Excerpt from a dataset
# # # # # # #

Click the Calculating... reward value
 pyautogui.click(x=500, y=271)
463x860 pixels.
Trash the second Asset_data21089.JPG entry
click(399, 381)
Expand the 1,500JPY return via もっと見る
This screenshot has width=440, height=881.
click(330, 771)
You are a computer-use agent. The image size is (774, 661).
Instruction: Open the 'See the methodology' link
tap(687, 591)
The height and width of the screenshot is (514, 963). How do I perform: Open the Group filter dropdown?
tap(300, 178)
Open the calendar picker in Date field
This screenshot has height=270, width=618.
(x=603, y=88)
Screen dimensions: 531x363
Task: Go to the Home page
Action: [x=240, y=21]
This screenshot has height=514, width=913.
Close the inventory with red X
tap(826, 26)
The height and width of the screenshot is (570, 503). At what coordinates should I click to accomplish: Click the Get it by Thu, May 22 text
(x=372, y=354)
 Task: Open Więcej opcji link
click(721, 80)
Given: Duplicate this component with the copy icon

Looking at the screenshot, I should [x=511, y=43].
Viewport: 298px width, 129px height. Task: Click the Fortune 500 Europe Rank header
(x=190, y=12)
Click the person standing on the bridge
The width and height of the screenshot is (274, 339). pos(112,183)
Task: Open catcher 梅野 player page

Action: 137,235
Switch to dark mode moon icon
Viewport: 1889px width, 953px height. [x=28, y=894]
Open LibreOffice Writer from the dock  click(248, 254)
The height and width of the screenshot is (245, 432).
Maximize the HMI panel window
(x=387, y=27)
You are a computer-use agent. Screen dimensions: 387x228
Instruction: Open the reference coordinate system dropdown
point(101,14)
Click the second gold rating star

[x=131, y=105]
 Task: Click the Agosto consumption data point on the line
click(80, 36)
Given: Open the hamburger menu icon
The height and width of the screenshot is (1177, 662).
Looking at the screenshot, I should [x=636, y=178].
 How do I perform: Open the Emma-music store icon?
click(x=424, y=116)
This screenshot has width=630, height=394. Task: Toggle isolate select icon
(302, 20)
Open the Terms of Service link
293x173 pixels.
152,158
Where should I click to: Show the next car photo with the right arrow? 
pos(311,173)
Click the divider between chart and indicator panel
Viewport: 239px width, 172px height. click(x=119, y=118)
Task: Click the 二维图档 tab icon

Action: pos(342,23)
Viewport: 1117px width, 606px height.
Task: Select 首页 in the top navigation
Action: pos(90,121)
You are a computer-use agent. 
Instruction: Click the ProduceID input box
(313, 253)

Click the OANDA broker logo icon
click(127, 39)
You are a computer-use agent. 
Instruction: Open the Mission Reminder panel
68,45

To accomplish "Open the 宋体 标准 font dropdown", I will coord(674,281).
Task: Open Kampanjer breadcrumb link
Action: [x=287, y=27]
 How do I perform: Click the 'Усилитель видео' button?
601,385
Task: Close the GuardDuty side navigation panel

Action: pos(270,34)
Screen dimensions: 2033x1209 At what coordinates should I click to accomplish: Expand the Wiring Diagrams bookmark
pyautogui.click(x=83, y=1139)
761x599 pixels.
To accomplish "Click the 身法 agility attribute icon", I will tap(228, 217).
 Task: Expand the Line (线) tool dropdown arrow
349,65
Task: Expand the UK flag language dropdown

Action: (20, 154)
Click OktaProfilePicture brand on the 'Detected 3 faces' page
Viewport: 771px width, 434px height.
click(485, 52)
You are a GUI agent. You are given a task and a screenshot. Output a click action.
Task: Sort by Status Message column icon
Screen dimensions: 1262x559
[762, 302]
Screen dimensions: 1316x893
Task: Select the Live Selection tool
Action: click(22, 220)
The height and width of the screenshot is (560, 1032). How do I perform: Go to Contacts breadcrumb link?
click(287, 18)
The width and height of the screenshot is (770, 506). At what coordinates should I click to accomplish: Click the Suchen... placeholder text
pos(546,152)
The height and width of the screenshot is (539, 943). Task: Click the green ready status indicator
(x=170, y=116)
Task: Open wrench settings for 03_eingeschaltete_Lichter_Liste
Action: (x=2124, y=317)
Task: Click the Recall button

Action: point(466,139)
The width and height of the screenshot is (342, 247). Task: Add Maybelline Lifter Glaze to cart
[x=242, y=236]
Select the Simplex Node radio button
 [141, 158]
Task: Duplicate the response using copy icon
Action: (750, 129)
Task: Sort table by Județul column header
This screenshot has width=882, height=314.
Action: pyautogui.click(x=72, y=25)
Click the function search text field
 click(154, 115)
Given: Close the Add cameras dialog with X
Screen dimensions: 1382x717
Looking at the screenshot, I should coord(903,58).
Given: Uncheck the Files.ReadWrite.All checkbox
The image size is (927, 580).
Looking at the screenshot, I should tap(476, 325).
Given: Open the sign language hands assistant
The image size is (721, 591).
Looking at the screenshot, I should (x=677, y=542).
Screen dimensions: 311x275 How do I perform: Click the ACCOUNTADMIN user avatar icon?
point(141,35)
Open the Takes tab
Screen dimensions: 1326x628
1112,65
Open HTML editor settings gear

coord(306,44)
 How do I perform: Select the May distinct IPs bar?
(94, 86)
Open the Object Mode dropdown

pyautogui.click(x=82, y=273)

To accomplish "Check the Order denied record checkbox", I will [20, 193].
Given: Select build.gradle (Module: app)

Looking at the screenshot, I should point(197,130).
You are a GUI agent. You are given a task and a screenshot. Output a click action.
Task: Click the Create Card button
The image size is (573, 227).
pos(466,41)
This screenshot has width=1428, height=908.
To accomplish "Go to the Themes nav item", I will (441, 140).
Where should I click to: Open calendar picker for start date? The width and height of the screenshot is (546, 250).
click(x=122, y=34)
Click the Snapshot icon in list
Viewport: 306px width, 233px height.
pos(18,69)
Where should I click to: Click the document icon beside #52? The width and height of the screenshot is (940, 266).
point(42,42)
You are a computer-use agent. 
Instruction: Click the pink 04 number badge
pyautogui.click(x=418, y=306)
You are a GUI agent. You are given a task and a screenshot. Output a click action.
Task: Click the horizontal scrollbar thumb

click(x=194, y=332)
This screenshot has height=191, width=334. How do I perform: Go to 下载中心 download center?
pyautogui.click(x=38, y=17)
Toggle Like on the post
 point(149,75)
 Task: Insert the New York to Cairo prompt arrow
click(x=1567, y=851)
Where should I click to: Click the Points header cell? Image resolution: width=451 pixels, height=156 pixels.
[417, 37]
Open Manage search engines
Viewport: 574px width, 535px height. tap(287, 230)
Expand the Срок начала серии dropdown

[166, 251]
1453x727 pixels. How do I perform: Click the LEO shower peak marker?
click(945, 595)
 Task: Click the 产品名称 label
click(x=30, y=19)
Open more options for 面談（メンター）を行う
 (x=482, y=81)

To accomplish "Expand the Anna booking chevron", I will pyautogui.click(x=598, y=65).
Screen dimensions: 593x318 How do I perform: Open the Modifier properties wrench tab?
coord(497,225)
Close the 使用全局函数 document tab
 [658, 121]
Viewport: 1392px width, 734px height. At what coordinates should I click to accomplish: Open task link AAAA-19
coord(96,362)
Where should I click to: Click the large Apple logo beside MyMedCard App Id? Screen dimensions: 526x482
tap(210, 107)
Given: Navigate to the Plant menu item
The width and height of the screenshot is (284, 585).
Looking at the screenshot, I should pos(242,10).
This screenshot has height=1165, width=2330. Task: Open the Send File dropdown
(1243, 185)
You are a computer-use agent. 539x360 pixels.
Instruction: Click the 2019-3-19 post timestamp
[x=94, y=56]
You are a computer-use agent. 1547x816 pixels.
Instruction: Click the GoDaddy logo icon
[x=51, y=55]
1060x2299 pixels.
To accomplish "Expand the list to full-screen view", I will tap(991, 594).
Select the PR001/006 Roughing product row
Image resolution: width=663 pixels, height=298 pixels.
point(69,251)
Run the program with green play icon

# # # # # # #

What is expected: Output the stretch of the listing from the line containing "This screenshot has height=514, width=913." through the line containing "(x=387, y=27)", both included, with every line reproduced verbatim.

Correct response:
This screenshot has height=514, width=913.
Close the inventory with red X
tap(826, 26)
The height and width of the screenshot is (570, 503). At what coordinates should I click to accomplish: Click the Get it by Thu, May 22 text
(x=372, y=354)
 Task: Open Więcej opcji link
click(721, 80)
Given: Duplicate this component with the copy icon

Looking at the screenshot, I should [x=511, y=43].
Viewport: 298px width, 129px height. Task: Click the Fortune 500 Europe Rank header
(x=190, y=12)
Click the person standing on the bridge
The width and height of the screenshot is (274, 339). pos(112,183)
Task: Open catcher 梅野 player page

Action: 137,235
Switch to dark mode moon icon
Viewport: 1889px width, 953px height. [x=28, y=894]
Open LibreOffice Writer from the dock  click(248, 254)
The height and width of the screenshot is (245, 432).
Maximize the HMI panel window
(x=387, y=27)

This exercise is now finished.